::: Stored data :::

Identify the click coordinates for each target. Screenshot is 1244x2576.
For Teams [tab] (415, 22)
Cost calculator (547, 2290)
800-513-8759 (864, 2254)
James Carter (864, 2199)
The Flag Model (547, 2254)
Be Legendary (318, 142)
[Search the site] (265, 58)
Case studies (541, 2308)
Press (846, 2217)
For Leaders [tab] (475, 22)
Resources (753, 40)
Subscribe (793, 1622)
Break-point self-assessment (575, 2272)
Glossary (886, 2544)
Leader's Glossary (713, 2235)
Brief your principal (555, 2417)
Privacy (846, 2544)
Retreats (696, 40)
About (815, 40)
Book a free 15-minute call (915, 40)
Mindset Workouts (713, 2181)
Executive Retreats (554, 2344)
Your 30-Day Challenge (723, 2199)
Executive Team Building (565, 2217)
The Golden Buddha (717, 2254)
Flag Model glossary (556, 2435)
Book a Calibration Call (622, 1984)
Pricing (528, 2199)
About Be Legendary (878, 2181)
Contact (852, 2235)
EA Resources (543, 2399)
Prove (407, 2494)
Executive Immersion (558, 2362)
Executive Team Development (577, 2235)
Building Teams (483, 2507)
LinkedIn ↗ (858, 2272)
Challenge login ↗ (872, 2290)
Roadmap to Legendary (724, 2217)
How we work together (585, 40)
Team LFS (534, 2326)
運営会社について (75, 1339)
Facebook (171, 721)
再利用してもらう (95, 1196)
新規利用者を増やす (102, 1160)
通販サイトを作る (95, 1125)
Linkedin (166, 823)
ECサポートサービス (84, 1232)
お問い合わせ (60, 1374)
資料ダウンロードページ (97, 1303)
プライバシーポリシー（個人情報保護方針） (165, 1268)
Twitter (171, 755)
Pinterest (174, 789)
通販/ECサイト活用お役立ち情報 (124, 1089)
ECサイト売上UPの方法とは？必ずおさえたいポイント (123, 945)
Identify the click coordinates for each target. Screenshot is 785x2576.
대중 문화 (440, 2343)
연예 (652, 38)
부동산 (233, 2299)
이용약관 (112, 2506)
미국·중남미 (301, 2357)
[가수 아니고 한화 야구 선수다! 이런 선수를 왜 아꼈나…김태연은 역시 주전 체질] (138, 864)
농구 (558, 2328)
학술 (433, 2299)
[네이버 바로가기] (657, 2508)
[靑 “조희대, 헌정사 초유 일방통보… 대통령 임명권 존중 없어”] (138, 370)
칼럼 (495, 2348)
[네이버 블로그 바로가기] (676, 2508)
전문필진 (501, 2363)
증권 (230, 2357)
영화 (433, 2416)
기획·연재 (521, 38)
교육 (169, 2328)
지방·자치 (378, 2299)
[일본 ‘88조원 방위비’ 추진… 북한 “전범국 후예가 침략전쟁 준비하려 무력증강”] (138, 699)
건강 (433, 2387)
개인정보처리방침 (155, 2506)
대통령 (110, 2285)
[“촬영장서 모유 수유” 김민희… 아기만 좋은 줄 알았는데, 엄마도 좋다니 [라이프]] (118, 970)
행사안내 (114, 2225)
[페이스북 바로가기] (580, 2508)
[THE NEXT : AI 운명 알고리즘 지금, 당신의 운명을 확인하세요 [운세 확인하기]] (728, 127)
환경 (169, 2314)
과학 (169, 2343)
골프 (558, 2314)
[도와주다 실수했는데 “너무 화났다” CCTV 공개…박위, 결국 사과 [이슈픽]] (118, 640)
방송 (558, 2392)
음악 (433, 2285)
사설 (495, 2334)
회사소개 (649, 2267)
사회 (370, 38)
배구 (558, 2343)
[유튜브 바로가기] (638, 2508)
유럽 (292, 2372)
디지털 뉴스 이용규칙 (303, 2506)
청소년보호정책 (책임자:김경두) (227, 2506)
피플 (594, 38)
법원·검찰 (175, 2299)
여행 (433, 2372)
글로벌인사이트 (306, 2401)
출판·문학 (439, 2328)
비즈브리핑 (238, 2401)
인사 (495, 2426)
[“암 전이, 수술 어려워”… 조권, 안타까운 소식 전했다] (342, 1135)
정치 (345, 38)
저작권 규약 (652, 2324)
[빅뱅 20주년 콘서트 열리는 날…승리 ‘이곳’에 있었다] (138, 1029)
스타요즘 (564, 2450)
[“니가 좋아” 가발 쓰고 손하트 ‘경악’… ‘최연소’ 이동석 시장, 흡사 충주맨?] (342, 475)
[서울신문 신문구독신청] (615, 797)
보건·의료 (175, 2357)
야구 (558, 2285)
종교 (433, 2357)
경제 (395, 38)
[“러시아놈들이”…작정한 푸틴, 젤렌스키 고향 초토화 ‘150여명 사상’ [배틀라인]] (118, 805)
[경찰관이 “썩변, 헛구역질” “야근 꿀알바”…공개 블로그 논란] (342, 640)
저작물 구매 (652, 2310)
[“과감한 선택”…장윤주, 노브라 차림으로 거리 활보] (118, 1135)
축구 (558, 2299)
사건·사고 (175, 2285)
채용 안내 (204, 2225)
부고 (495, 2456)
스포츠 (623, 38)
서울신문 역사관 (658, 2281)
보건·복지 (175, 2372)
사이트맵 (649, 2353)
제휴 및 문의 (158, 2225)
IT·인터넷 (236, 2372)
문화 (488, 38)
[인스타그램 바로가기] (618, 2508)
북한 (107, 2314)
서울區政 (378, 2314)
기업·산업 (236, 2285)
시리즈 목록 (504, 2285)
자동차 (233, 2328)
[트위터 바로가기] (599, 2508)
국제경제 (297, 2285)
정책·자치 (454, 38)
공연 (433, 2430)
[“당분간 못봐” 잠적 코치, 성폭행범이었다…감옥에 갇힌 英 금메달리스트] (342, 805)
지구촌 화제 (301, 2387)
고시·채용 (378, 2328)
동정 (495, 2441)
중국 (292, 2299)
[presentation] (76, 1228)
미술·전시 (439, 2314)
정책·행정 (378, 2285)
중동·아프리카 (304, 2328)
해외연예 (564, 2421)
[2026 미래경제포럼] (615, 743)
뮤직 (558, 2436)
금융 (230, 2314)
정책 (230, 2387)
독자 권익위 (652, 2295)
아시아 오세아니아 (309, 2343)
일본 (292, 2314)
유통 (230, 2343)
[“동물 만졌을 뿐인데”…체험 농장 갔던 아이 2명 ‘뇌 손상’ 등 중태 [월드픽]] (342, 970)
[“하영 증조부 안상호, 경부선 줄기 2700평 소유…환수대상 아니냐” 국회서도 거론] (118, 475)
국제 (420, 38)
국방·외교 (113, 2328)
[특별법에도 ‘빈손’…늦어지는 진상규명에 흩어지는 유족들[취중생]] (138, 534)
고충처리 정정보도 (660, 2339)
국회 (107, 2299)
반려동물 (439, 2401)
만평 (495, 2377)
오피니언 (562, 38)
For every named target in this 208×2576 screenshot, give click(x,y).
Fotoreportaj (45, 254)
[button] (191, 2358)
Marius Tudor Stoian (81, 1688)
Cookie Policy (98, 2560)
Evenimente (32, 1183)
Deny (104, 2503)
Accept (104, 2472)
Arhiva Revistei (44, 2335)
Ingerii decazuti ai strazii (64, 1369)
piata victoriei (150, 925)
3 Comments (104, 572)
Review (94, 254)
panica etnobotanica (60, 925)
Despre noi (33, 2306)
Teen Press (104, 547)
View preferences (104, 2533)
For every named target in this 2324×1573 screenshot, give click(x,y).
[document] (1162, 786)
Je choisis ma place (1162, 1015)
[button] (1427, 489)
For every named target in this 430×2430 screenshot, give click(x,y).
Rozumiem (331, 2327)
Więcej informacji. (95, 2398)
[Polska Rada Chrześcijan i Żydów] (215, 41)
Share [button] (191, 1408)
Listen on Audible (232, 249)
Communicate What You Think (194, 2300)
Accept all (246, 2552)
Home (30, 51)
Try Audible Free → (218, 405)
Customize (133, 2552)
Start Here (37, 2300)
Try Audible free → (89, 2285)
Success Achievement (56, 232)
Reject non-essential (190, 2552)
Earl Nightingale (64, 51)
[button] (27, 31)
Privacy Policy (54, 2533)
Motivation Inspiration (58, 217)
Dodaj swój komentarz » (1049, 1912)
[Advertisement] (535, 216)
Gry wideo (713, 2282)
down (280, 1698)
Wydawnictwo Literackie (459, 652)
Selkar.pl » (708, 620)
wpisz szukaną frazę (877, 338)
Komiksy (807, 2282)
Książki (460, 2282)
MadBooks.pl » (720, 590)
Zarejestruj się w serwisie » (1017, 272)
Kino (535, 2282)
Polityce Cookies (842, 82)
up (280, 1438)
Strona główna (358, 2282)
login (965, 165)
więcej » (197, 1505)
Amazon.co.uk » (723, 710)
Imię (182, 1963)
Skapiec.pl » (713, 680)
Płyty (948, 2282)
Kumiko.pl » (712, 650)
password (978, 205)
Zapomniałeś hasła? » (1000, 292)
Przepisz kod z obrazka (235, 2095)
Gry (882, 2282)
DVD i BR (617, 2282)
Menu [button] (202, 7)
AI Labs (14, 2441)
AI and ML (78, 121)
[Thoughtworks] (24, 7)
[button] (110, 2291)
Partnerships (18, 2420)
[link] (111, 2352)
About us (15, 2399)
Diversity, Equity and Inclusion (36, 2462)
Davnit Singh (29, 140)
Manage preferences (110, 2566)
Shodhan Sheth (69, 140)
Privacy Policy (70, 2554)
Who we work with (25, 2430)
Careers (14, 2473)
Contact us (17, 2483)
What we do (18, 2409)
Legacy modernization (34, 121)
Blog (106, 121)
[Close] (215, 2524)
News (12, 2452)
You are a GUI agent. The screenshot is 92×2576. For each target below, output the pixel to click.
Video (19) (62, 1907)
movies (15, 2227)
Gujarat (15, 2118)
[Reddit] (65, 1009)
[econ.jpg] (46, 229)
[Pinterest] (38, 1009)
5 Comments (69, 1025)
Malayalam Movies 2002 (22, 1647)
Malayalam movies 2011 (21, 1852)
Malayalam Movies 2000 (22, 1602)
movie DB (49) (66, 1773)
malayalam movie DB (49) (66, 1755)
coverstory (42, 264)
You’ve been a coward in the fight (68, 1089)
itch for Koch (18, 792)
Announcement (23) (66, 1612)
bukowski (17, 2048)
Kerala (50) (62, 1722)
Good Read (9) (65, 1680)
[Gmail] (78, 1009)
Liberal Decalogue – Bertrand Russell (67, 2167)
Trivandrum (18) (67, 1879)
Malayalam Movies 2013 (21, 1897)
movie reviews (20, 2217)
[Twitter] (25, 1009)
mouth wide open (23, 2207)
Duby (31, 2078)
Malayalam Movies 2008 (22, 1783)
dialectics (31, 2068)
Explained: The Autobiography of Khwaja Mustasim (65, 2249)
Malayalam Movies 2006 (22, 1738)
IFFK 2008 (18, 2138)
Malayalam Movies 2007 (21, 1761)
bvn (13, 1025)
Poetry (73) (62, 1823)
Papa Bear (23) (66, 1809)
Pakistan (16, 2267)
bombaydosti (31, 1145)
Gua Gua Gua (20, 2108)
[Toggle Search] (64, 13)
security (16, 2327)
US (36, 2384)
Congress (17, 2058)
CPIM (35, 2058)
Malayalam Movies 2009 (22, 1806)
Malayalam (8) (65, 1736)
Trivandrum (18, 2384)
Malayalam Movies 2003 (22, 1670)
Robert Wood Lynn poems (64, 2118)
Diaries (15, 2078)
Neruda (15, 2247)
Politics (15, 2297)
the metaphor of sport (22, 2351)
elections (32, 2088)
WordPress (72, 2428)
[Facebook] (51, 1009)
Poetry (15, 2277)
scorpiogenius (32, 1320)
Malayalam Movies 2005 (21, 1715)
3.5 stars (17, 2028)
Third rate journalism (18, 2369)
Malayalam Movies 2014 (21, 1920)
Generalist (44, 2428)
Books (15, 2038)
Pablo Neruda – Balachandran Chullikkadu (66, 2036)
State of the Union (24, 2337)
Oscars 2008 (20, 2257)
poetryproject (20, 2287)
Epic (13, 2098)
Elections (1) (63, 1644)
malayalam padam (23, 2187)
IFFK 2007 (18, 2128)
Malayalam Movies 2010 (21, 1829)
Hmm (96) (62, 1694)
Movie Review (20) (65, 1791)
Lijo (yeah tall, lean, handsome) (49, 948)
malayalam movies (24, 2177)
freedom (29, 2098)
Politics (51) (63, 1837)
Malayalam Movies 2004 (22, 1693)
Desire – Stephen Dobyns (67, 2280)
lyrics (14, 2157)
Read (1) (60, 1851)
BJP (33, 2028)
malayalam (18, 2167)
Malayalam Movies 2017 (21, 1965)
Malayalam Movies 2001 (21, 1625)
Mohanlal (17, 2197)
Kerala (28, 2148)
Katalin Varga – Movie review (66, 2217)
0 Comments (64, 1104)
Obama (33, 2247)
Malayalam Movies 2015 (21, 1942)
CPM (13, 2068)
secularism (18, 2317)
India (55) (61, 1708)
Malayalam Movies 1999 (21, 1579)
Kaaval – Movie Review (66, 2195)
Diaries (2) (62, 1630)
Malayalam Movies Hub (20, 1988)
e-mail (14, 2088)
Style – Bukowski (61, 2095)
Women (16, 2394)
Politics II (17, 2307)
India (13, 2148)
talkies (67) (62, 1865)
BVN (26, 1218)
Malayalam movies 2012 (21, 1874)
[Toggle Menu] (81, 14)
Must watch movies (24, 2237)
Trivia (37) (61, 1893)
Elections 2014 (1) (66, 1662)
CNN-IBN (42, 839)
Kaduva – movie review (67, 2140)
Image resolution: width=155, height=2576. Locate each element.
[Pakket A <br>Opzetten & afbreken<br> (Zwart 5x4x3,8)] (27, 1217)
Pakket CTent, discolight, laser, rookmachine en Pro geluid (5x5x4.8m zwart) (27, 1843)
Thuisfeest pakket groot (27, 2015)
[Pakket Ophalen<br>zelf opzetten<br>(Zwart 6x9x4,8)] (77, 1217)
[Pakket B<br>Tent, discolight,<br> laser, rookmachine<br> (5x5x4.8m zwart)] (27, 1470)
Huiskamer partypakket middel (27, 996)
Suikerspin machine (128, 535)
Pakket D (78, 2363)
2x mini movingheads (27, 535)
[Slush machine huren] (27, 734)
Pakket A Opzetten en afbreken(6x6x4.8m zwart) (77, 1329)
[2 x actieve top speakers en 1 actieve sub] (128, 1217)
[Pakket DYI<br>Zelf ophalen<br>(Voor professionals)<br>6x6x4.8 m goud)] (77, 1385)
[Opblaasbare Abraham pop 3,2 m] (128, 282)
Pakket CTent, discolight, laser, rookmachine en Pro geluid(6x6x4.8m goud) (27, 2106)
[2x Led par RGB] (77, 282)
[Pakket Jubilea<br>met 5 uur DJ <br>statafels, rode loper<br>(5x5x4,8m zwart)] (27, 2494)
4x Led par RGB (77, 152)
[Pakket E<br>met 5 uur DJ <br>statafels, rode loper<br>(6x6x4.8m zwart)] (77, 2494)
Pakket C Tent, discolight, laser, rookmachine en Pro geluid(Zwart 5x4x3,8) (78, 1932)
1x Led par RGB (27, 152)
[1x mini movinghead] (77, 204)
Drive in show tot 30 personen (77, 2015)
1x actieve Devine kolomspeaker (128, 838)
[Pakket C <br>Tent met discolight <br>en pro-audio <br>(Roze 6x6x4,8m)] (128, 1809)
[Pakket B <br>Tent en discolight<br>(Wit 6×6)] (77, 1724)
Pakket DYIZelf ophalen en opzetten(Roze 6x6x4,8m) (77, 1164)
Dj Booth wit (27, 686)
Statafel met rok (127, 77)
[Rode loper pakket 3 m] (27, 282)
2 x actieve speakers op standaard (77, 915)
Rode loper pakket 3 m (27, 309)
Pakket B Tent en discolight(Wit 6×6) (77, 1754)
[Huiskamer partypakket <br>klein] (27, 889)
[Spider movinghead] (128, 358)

:::

* _Objective_: Edit the records from the line with "Executive Team Development (577, 2235)" to the line with "음악 (433, 2285)", replacing "Building Teams" with "Building Strong Teams" and leaving everything else the same.

* _Correct output_:
Executive Team Development (577, 2235)
Building Strong Teams (483, 2507)
LinkedIn ↗ (858, 2272)
Challenge login ↗ (872, 2290)
Roadmap to Legendary (724, 2217)
How we work together (585, 40)
Team LFS (534, 2326)
運営会社について (75, 1339)
Facebook (171, 721)
再利用してもらう (95, 1196)
新規利用者を増やす (102, 1160)
通販サイトを作る (95, 1125)
Linkedin (166, 823)
ECサポートサービス (84, 1232)
お問い合わせ (60, 1374)
資料ダウンロードページ (97, 1303)
プライバシーポリシー（個人情報保護方針） (165, 1268)
Twitter (171, 755)
Pinterest (174, 789)
通販/ECサイト活用お役立ち情報 (124, 1089)
ECサイト売上UPの方法とは？必ずおさえたいポイント (123, 945)
Identify the click coordinates for each target. Screenshot is 785x2576.
대중 문화 (440, 2343)
연예 (652, 38)
부동산 (233, 2299)
이용약관 (112, 2506)
미국·중남미 (301, 2357)
[가수 아니고 한화 야구 선수다! 이런 선수를 왜 아꼈나…김태연은 역시 주전 체질] (138, 864)
농구 (558, 2328)
학술 (433, 2299)
[네이버 바로가기] (657, 2508)
[靑 “조희대, 헌정사 초유 일방통보… 대통령 임명권 존중 없어”] (138, 370)
칼럼 (495, 2348)
[네이버 블로그 바로가기] (676, 2508)
전문필진 (501, 2363)
증권 (230, 2357)
영화 (433, 2416)
기획·연재 (521, 38)
교육 (169, 2328)
지방·자치 (378, 2299)
[일본 ‘88조원 방위비’ 추진… 북한 “전범국 후예가 침략전쟁 준비하려 무력증강”] (138, 699)
건강 (433, 2387)
개인정보처리방침 (155, 2506)
대통령 (110, 2285)
[“촬영장서 모유 수유” 김민희… 아기만 좋은 줄 알았는데, 엄마도 좋다니 [라이프]] (118, 970)
행사안내 (114, 2225)
[페이스북 바로가기] (580, 2508)
[THE NEXT : AI 운명 알고리즘 지금, 당신의 운명을 확인하세요 [운세 확인하기]] (728, 127)
환경 (169, 2314)
과학 (169, 2343)
골프 (558, 2314)
[도와주다 실수했는데 “너무 화났다” CCTV 공개…박위, 결국 사과 [이슈픽]] (118, 640)
방송 (558, 2392)
음악 (433, 2285)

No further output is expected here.